Par des mémoires en défense, enregistrés le 22 novembre 2021 et le 12 juin 2023, la chambre des métiers et de l'artisanat de la région Guadeloupe, représentée par son président en exercice et par Me Bertrand, conclut au rejet de la requête et à ce qu'une somme de 3 000 euros soit mise à la charge de M. C... au titre de l'article L. 761-1 du code de justice administrative.
Elle soutient qu'aucune faute ne pouvant être caractérisée, M. C... n'est pas fondé à demander la condamnation de la chambre au paiement d'une indemnité en réparation des préjudices qu'il soutient avoir subis et qu'aucun des moyens de la requête n'est fondé.
Vu les autres pièces du dossier.
Vu :
- la loi n° 52-1311 du 10 décembre 1952 ;
- la loi n° 83-634 du 13 juillet 1983
- le statut du personnel des chambres de métiers et de l'artisanat adopté le 13 novembre 2008 ;
- le code de justice administrative.
Les parties ont été régulièrement averties du jour de l'audience.
Au cours de l'audience publique, ont été entendus :
- le rapport de Mme D...,
- les conclusions de M. Duplan, rapporteur public,
- et les observations de Me Bertrand, représentant la chambre de métiers et de l'artisanat de la région Guadeloupe.
Considérant ce qui suit :
1. M. C... a été recruté par contrat à durée déterminée le 22 août 2014 par la chambre de métiers et de l'artisanat de la région Guadeloupe en qualité de secrétaire général adjoint, puis à compter du 25 août 2015 en qualité de directeur administratif et financier avant d'être titularisé à compter du 25 août 2016. Il a été en charge de la direction financière et des moyens généraux à compter du 1er janvier 2017 puis a été réaffecté sur son précédent poste de directeur administratif et financier à compter du 4 avril 2018. Par une délibération du 9 juillet 2018, approuvée par l'autorité de tutelle, l'assemblée générale de la chambre de métiers et de l'artisanat de la région Guadeloupe a décidé la suppression de trois emplois permanents de directeur, dont celui de M. C....

::::::

TRAVAIL DEMANDÉ:
Citez mot pour mot, dans l'extrait de la décision de justice, tout ce qui va de « Elle soutient qu'aucune » jusqu'à « jour de l'audience. ».

::::::

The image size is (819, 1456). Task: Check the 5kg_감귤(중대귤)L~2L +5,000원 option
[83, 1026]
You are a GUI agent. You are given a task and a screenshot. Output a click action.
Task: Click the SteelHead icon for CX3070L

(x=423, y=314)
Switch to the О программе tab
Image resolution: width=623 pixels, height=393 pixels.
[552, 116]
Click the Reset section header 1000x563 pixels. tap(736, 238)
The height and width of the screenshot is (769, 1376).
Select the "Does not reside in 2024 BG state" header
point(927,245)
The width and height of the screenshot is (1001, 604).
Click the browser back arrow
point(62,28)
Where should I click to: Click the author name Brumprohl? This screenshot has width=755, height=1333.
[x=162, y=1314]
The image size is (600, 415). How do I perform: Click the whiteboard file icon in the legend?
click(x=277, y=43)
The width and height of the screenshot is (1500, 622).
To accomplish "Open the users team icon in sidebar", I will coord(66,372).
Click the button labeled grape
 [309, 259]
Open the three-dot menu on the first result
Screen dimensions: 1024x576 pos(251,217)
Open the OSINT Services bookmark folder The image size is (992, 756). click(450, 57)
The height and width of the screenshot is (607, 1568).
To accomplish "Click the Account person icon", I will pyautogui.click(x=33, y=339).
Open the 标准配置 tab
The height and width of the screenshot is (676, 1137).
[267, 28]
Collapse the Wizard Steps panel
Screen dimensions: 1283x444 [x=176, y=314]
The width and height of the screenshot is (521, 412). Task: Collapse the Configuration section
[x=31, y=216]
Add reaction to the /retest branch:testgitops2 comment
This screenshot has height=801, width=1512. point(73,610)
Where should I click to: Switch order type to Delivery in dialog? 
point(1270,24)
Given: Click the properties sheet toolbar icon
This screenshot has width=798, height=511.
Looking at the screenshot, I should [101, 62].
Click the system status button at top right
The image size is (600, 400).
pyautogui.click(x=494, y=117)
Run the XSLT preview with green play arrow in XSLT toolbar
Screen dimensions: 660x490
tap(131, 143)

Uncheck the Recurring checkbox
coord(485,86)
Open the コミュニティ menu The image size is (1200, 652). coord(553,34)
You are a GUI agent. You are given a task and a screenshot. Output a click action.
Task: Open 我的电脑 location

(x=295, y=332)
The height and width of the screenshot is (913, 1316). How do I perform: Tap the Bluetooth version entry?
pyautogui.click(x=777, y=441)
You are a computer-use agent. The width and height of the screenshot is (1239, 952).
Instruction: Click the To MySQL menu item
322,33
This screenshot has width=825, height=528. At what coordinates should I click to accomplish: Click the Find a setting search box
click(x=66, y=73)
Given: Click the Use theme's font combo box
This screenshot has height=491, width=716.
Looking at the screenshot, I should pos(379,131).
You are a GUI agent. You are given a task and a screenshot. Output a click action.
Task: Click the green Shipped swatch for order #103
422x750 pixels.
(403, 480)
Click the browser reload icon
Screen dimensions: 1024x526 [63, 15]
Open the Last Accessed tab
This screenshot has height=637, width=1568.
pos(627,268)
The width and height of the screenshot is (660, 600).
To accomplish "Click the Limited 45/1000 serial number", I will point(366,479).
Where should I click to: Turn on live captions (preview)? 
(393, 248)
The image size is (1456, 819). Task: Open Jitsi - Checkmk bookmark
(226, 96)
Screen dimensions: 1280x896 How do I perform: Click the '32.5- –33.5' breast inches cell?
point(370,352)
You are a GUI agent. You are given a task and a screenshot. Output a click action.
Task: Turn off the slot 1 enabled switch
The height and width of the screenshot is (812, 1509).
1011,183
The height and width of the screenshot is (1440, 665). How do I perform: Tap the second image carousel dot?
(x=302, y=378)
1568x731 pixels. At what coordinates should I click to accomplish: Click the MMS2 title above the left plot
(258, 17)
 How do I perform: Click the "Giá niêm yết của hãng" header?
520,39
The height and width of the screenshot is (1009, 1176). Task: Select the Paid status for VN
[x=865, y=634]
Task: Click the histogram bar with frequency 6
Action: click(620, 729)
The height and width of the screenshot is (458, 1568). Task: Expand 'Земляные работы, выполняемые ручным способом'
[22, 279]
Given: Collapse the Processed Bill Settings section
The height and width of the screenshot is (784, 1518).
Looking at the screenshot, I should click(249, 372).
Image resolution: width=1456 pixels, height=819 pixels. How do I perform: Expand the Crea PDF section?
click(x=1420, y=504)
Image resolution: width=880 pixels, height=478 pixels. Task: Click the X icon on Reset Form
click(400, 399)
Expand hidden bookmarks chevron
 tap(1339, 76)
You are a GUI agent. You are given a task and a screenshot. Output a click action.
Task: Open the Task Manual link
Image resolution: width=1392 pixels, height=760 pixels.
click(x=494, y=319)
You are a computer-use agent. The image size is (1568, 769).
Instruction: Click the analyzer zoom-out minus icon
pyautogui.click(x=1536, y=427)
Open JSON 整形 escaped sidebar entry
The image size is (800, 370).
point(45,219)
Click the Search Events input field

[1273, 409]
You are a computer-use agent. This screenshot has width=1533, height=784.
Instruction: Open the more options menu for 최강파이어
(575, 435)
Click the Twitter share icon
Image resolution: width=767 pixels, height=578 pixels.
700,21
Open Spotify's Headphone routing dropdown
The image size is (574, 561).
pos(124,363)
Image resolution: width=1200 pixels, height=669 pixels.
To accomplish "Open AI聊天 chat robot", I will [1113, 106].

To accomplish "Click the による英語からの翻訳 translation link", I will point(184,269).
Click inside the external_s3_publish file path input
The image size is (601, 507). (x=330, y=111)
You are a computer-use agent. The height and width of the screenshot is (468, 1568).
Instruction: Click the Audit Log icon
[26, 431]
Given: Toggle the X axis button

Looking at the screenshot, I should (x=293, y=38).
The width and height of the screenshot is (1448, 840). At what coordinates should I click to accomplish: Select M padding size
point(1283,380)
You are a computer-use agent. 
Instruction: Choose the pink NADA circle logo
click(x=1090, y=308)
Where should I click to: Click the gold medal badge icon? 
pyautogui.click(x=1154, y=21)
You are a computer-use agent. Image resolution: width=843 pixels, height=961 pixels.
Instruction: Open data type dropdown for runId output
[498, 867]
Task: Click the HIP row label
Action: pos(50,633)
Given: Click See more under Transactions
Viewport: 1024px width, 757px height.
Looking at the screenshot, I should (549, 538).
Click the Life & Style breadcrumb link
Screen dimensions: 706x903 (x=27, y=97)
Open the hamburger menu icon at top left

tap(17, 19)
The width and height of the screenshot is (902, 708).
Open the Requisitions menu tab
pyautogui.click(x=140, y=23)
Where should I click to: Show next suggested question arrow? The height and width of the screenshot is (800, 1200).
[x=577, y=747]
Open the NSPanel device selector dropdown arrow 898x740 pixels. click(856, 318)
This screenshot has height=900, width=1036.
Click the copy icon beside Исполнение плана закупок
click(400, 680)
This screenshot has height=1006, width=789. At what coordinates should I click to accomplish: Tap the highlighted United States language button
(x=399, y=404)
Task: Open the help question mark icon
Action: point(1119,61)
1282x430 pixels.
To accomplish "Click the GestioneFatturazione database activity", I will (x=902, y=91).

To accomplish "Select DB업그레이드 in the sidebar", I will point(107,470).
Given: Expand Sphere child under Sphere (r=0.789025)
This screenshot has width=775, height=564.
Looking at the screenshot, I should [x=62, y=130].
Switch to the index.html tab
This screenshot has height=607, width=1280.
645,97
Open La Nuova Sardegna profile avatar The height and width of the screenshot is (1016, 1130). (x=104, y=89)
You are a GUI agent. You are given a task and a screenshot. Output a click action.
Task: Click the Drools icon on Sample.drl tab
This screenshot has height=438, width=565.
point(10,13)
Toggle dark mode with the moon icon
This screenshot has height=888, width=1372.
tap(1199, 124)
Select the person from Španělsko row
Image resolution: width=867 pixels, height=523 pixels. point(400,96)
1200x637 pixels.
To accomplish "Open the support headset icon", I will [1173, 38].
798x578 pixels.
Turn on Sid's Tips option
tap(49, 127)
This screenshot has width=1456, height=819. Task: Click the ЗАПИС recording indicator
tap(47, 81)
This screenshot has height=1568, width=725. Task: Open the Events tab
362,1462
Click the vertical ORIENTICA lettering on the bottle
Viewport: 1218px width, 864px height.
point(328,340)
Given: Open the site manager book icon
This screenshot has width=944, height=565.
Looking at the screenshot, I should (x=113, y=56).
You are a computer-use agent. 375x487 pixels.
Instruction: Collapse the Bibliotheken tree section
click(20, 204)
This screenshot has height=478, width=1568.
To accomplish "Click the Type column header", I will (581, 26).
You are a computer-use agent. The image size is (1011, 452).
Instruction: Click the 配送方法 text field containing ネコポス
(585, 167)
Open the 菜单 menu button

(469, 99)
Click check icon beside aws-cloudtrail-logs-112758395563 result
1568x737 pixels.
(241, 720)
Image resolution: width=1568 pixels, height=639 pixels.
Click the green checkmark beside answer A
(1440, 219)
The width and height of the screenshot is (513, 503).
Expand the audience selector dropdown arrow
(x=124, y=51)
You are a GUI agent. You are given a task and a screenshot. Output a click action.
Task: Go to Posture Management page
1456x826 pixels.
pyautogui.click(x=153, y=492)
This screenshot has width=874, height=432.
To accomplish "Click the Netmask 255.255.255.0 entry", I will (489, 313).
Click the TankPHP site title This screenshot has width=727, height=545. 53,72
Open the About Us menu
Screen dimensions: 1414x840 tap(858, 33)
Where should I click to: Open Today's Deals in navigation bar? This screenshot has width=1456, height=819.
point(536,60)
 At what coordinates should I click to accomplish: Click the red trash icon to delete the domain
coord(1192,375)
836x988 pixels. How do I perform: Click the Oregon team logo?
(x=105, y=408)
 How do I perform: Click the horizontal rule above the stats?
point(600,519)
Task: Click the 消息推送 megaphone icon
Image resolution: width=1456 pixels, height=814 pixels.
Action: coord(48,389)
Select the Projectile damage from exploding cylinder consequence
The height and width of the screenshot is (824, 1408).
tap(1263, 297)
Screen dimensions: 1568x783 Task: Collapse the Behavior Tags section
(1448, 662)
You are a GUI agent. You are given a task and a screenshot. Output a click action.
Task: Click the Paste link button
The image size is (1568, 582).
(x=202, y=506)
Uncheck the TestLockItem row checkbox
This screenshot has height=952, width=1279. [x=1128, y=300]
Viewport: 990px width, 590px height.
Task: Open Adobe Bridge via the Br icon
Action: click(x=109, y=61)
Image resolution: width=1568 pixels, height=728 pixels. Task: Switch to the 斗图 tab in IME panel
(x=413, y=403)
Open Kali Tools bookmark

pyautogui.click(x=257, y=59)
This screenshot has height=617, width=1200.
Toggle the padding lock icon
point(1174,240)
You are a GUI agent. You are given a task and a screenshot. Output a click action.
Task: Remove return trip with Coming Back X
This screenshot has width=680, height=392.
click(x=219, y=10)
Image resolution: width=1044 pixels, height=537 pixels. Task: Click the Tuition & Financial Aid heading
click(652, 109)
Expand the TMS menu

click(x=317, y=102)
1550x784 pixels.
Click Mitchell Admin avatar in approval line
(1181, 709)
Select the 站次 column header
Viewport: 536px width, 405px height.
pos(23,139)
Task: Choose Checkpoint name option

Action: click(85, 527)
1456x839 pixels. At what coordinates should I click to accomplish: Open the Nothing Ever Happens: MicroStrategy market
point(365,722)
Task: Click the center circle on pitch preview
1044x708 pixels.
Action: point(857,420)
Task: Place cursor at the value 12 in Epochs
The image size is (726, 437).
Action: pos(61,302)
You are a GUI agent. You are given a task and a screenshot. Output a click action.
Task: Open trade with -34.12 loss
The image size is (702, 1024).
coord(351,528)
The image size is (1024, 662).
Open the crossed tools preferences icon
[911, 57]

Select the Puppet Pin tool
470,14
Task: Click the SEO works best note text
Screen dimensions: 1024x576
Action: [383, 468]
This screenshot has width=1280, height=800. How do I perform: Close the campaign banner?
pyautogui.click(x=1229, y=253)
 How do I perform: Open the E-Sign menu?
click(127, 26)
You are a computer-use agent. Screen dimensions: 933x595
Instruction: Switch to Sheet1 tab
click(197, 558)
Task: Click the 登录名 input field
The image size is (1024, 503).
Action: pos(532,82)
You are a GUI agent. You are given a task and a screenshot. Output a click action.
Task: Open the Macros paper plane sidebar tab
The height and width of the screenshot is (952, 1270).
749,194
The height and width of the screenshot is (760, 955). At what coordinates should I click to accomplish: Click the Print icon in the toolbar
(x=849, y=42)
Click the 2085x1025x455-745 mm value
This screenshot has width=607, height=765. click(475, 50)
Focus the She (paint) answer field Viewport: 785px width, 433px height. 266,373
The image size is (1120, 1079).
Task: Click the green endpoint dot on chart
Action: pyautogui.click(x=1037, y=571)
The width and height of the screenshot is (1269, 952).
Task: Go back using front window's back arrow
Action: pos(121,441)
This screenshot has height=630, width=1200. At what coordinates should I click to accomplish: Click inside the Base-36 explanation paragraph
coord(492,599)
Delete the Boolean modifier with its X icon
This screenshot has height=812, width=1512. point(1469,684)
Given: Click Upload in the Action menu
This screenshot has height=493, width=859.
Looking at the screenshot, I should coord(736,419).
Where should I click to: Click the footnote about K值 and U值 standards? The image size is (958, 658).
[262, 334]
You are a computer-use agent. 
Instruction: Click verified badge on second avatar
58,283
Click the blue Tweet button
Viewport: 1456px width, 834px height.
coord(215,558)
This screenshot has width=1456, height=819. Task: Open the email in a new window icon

::::::

RÉSULTAT CI-DESSOUS:
Elle soutient qu'aucune faute ne pouvant être caractérisée, M. C... n'est pas fondé à demander la condamnation de la chambre au paiement d'une indemnité en réparation des préjudices qu'il soutient avoir subis et qu'aucun des moyens de la requête n'est fondé.
Vu les autres pièces du dossier.
Vu :
- la loi n° 52-1311 du 10 décembre 1952 ;
- la loi n° 83-634 du 13 juillet 1983
- le statut du personnel des chambres de métiers et de l'artisanat adopté le 13 novembre 2008 ;
- le code de justice administrative.
Les parties ont été régulièrement averties du jour de l'audience.